-- Study material follows --

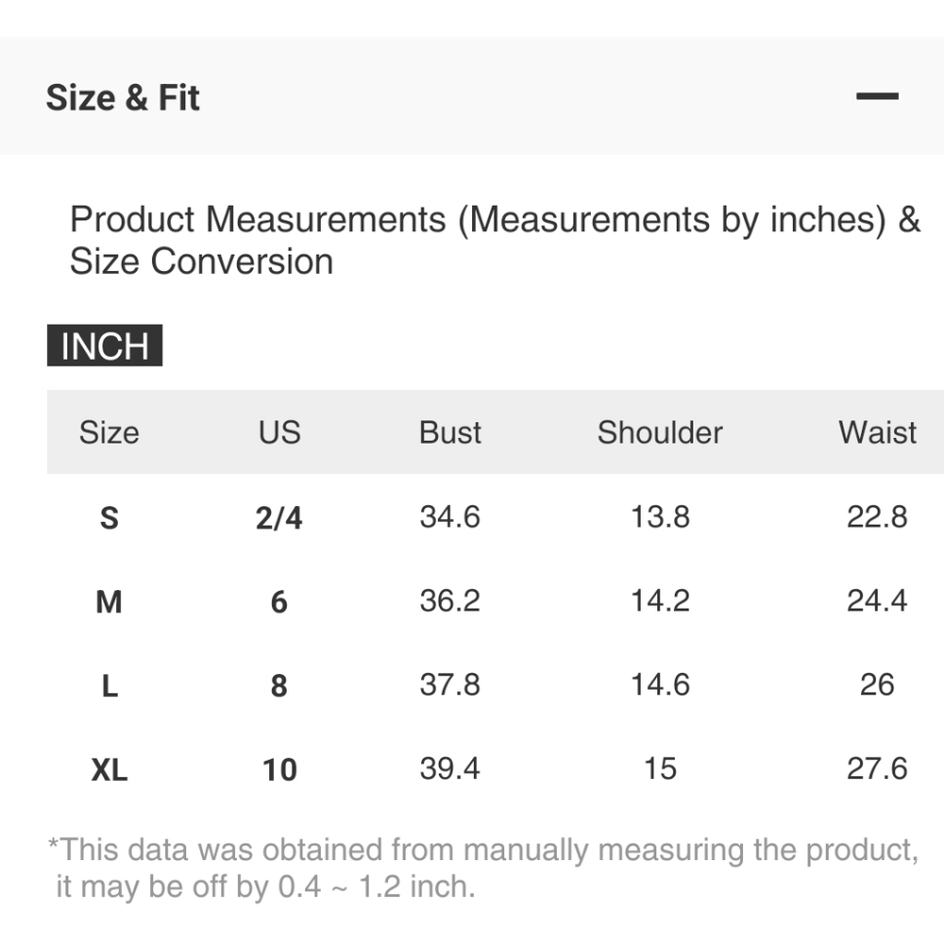Click the 34.6 bust measurement

point(450,516)
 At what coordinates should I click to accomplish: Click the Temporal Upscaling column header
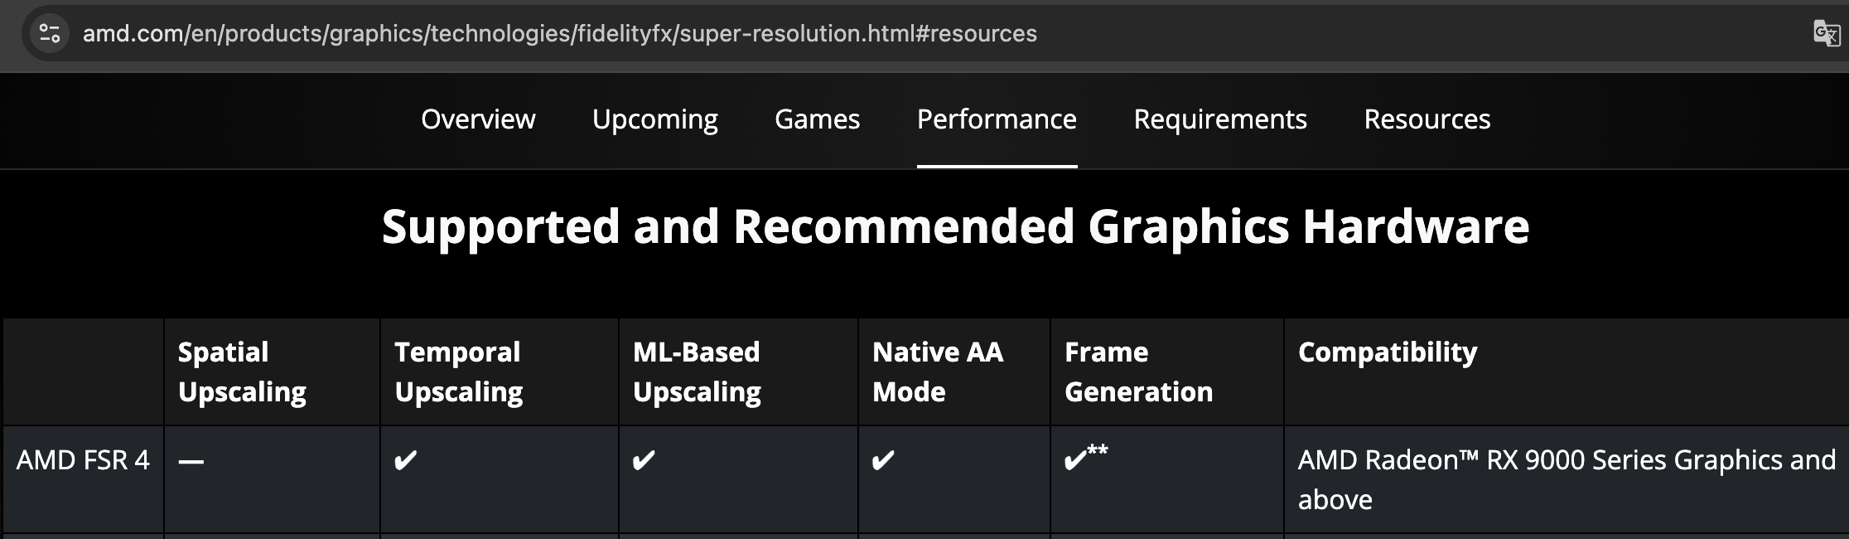pyautogui.click(x=458, y=371)
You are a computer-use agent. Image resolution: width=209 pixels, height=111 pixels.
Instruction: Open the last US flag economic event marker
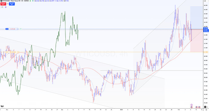click(199, 107)
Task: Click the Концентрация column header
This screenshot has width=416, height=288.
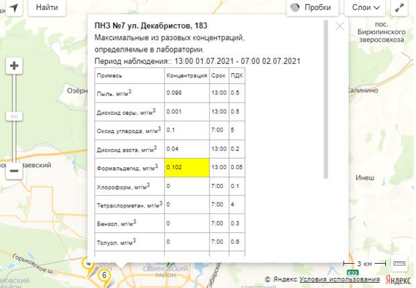Action: (x=187, y=75)
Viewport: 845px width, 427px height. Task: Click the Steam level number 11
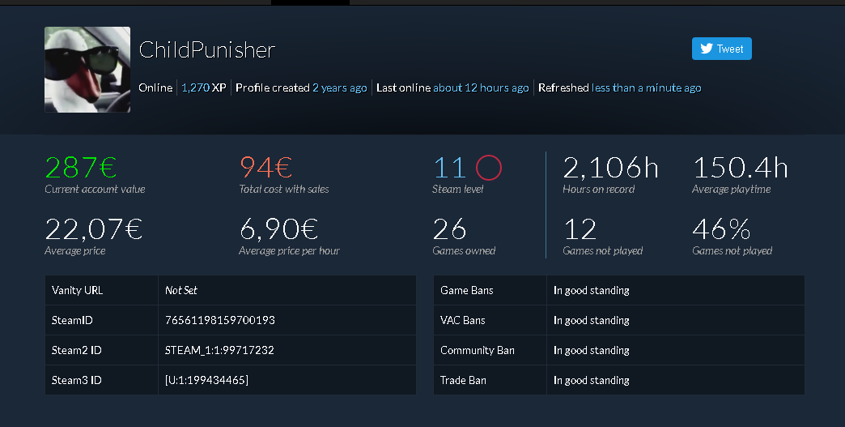449,167
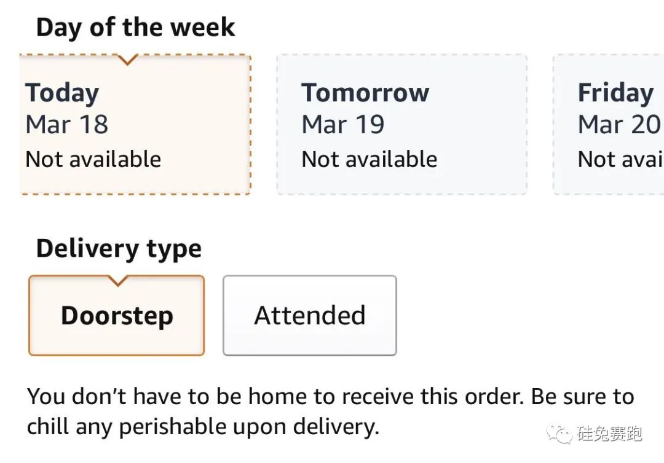The image size is (664, 463).
Task: Click the "Day of the week" heading
Action: click(x=135, y=28)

-- Study material concluded --

** Task objective **
Return only the lines from the line containing "Viewport: 845px width, 427px" through the last line of the records above, both ends included, exactly as written, leaving pictures out.

** Response to this exercise **
Viewport: 845px width, 427px height. Task: Click the Steam level number 11
449,167
The image size is (664, 463).
Task: Click the "Day of the week" heading
Action: click(x=135, y=28)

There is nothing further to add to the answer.